Task to carry out:
Reproduce every one of the records below verbatim, line for line.

[Rows of pointing data]
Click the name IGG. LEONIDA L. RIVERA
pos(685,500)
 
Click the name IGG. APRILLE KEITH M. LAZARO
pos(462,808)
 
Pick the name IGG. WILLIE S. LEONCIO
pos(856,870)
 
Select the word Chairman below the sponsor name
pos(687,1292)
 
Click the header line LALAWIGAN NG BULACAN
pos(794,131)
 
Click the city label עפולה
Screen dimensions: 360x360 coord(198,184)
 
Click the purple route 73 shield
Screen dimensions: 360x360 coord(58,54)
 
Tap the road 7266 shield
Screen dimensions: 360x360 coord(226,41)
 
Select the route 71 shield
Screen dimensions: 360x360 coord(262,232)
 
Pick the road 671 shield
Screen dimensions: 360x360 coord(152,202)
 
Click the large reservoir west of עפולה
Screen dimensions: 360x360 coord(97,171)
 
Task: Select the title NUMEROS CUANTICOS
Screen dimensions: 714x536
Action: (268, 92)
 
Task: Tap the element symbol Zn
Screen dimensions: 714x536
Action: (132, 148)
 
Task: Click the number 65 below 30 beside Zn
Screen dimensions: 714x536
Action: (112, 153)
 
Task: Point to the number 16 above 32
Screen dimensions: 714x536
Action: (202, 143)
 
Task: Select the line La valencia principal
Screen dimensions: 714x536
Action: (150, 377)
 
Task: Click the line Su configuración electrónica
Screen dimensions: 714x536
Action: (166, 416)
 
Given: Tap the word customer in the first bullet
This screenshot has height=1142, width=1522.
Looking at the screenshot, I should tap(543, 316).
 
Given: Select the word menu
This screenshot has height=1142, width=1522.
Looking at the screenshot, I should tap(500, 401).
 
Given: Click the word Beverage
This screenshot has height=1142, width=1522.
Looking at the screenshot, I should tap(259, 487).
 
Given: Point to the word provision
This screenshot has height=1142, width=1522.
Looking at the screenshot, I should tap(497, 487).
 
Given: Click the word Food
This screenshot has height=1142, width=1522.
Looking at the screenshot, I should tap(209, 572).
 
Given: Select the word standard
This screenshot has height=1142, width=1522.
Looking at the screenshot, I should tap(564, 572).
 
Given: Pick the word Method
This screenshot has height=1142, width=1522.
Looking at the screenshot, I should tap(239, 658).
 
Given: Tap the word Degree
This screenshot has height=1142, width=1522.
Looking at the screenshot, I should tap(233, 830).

Correct response:
Click the name IGG. LEONIDA L. RIVERA
pos(685,500)
 
Click the name IGG. APRILLE KEITH M. LAZARO
pos(462,808)
 
Pick the name IGG. WILLIE S. LEONCIO
pos(856,870)
 
Select the word Chairman below the sponsor name
pos(687,1292)
 
Click the header line LALAWIGAN NG BULACAN
pos(794,131)
 
Click the city label עפולה
Screen dimensions: 360x360 coord(198,184)
 
Click the purple route 73 shield
Screen dimensions: 360x360 coord(58,54)
 
Tap the road 7266 shield
Screen dimensions: 360x360 coord(226,41)
 
Select the route 71 shield
Screen dimensions: 360x360 coord(262,232)
 
Pick the road 671 shield
Screen dimensions: 360x360 coord(152,202)
 
Click the large reservoir west of עפולה
Screen dimensions: 360x360 coord(97,171)
 
Task: Select the title NUMEROS CUANTICOS
Screen dimensions: 714x536
Action: (268, 92)
 
Task: Tap the element symbol Zn
Screen dimensions: 714x536
Action: (132, 148)
 
Task: Click the number 65 below 30 beside Zn
Screen dimensions: 714x536
Action: (112, 153)
 
Task: Point to the number 16 above 32
Screen dimensions: 714x536
Action: (202, 143)
 
Task: Select the line La valencia principal
Screen dimensions: 714x536
Action: (150, 377)
 
Task: Click the line Su configuración electrónica
Screen dimensions: 714x536
Action: (166, 416)
 
Given: Tap the word customer in the first bullet
This screenshot has height=1142, width=1522.
Looking at the screenshot, I should tap(543, 316).
 
Given: Select the word menu
This screenshot has height=1142, width=1522.
Looking at the screenshot, I should tap(500, 401).
 
Given: Click the word Beverage
This screenshot has height=1142, width=1522.
Looking at the screenshot, I should tap(259, 487).
 
Given: Point to the word provision
This screenshot has height=1142, width=1522.
Looking at the screenshot, I should tap(497, 487).
 
Given: Click the word Food
This screenshot has height=1142, width=1522.
Looking at the screenshot, I should tap(209, 572).
 
Given: Select the word standard
This screenshot has height=1142, width=1522.
Looking at the screenshot, I should tap(564, 572).
 
Given: Pick the word Method
This screenshot has height=1142, width=1522.
Looking at the screenshot, I should tap(239, 658).
 
Given: Tap the word Degree
This screenshot has height=1142, width=1522.
Looking at the screenshot, I should tap(233, 830).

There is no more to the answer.